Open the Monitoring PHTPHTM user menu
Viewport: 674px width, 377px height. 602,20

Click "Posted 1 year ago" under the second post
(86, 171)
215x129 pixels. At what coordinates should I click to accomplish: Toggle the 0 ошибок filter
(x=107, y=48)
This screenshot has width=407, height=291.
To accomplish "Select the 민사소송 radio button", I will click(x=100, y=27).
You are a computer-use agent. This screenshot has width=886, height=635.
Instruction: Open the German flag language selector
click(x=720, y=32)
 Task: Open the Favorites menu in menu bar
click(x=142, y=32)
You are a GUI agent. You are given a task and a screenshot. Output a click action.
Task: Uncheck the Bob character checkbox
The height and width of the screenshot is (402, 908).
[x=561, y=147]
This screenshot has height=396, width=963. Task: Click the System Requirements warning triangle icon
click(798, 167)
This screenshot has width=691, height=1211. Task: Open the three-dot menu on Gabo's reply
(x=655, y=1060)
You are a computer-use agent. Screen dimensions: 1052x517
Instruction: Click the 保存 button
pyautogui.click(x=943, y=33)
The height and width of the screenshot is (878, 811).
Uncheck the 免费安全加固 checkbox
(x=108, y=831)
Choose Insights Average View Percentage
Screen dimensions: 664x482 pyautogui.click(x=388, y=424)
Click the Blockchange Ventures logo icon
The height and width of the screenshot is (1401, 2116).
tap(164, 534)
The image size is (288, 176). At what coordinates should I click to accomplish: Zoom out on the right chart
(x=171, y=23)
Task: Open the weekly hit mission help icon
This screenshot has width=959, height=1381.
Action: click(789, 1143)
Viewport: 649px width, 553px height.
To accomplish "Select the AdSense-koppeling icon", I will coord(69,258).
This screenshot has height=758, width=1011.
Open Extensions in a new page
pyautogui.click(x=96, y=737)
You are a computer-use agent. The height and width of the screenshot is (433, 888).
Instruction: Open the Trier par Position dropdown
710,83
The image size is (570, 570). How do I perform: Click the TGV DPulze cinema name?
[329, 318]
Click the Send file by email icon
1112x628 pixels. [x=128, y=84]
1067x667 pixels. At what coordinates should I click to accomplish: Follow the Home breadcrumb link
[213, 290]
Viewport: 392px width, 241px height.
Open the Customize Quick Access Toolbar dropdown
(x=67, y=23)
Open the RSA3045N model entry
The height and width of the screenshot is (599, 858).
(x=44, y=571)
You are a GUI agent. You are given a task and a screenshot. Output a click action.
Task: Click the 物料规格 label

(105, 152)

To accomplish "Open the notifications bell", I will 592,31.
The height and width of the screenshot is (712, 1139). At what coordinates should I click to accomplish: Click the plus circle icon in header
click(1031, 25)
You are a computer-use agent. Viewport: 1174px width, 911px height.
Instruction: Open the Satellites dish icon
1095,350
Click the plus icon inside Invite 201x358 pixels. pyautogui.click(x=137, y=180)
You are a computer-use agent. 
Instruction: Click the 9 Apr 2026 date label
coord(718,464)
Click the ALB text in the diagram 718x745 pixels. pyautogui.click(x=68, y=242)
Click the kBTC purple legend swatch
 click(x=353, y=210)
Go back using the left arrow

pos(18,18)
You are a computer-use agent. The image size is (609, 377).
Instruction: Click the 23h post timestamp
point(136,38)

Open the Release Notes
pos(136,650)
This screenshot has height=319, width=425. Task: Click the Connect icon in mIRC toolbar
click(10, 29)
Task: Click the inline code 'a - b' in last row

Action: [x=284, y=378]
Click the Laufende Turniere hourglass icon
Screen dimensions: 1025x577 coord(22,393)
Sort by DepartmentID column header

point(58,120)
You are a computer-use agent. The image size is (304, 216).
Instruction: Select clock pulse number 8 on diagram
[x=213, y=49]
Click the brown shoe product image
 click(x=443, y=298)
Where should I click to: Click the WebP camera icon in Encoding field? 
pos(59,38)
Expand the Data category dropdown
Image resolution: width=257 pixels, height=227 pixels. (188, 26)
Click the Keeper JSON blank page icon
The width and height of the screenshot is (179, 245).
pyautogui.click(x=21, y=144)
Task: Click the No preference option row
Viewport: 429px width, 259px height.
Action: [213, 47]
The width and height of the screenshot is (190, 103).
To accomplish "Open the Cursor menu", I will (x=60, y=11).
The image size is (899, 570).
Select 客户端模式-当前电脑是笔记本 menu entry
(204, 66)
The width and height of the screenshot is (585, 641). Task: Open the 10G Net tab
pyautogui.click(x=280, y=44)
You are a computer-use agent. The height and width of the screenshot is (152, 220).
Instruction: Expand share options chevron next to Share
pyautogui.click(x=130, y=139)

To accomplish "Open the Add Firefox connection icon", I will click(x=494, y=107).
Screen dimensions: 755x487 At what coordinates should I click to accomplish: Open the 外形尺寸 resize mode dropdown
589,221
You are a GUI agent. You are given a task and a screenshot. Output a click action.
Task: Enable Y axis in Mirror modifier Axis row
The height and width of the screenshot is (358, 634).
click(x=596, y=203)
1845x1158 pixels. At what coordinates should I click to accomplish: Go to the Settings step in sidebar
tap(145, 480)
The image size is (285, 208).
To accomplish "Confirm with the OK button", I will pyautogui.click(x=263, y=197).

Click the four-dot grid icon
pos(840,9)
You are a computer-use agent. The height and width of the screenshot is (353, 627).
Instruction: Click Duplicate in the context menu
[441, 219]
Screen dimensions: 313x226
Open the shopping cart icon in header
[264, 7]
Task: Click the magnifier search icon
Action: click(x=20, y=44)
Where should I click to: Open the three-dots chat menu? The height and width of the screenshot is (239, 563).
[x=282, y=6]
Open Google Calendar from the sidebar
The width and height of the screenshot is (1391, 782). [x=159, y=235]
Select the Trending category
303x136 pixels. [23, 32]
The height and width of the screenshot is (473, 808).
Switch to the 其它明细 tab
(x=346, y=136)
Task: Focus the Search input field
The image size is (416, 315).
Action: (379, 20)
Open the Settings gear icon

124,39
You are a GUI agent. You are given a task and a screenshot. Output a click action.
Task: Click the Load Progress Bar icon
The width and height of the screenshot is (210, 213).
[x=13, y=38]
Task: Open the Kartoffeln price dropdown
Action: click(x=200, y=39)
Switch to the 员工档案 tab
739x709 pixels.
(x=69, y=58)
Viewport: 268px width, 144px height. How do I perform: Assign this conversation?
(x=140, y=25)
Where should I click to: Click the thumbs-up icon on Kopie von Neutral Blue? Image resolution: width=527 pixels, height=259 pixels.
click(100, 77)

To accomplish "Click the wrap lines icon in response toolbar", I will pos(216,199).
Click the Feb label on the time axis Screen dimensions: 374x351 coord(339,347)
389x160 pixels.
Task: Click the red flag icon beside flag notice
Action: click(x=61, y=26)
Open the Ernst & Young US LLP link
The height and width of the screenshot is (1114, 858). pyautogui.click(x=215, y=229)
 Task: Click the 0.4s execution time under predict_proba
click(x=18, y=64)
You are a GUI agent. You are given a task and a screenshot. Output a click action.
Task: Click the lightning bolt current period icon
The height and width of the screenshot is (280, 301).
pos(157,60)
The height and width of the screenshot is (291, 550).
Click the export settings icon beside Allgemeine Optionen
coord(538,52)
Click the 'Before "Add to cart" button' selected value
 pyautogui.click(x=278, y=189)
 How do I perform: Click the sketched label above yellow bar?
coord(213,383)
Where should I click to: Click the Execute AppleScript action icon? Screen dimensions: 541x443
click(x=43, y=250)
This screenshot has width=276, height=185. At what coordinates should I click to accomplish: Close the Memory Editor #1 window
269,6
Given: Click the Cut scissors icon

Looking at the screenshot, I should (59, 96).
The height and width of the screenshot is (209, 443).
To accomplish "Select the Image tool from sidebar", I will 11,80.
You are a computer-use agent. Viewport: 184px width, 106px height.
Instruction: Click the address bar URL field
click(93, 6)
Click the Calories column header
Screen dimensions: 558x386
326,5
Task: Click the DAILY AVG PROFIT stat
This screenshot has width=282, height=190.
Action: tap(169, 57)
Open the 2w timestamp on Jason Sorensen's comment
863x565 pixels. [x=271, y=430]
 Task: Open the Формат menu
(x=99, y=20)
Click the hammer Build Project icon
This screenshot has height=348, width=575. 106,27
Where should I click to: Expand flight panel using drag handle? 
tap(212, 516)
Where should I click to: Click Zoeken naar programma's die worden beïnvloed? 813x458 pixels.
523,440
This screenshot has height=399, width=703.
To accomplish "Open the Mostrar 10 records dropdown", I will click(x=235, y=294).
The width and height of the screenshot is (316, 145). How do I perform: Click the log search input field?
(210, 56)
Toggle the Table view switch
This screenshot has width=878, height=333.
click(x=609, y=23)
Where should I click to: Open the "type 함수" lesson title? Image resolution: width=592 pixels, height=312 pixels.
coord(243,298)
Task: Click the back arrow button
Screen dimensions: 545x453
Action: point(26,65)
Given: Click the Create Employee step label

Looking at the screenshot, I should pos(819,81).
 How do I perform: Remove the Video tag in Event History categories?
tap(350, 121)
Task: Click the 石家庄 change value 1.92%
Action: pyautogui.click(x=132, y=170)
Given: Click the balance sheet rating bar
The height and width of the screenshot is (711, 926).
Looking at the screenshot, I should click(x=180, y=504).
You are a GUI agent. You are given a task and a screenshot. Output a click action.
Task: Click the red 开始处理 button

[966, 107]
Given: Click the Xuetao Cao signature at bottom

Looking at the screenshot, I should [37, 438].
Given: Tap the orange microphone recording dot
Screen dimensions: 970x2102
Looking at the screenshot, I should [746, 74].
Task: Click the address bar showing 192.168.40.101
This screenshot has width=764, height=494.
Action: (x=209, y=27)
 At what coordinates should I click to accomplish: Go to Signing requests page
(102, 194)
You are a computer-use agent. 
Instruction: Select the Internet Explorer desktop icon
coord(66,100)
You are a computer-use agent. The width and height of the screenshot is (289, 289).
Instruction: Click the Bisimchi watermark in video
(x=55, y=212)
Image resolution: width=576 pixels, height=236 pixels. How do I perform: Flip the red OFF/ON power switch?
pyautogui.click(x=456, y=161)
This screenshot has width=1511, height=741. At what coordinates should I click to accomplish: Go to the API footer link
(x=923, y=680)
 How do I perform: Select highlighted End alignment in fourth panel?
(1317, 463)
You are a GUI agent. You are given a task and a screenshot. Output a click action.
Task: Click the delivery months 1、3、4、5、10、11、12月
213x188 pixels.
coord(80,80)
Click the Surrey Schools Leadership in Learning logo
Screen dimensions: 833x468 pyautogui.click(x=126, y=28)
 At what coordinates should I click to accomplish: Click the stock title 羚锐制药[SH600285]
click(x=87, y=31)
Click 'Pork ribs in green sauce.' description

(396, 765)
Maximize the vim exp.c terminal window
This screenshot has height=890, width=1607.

+ + + +

• _What you will do_
Output, from the data above, the lines from the line with "The height and width of the screenshot is (878, 811)." to the line with "is (433, 888)." exactly as they stand, both ends included and nothing else.

• _Output below_
The height and width of the screenshot is (878, 811).
Uncheck the 免费安全加固 checkbox
(x=108, y=831)
Choose Insights Average View Percentage
Screen dimensions: 664x482 pyautogui.click(x=388, y=424)
Click the Blockchange Ventures logo icon
The height and width of the screenshot is (1401, 2116).
tap(164, 534)
The image size is (288, 176). At what coordinates should I click to accomplish: Zoom out on the right chart
(x=171, y=23)
Task: Open the weekly hit mission help icon
This screenshot has width=959, height=1381.
Action: click(789, 1143)
Viewport: 649px width, 553px height.
To accomplish "Select the AdSense-koppeling icon", I will coord(69,258).
This screenshot has height=758, width=1011.
Open Extensions in a new page
pyautogui.click(x=96, y=737)
You are a computer-use agent. The height and width of the screenshot is (433, 888).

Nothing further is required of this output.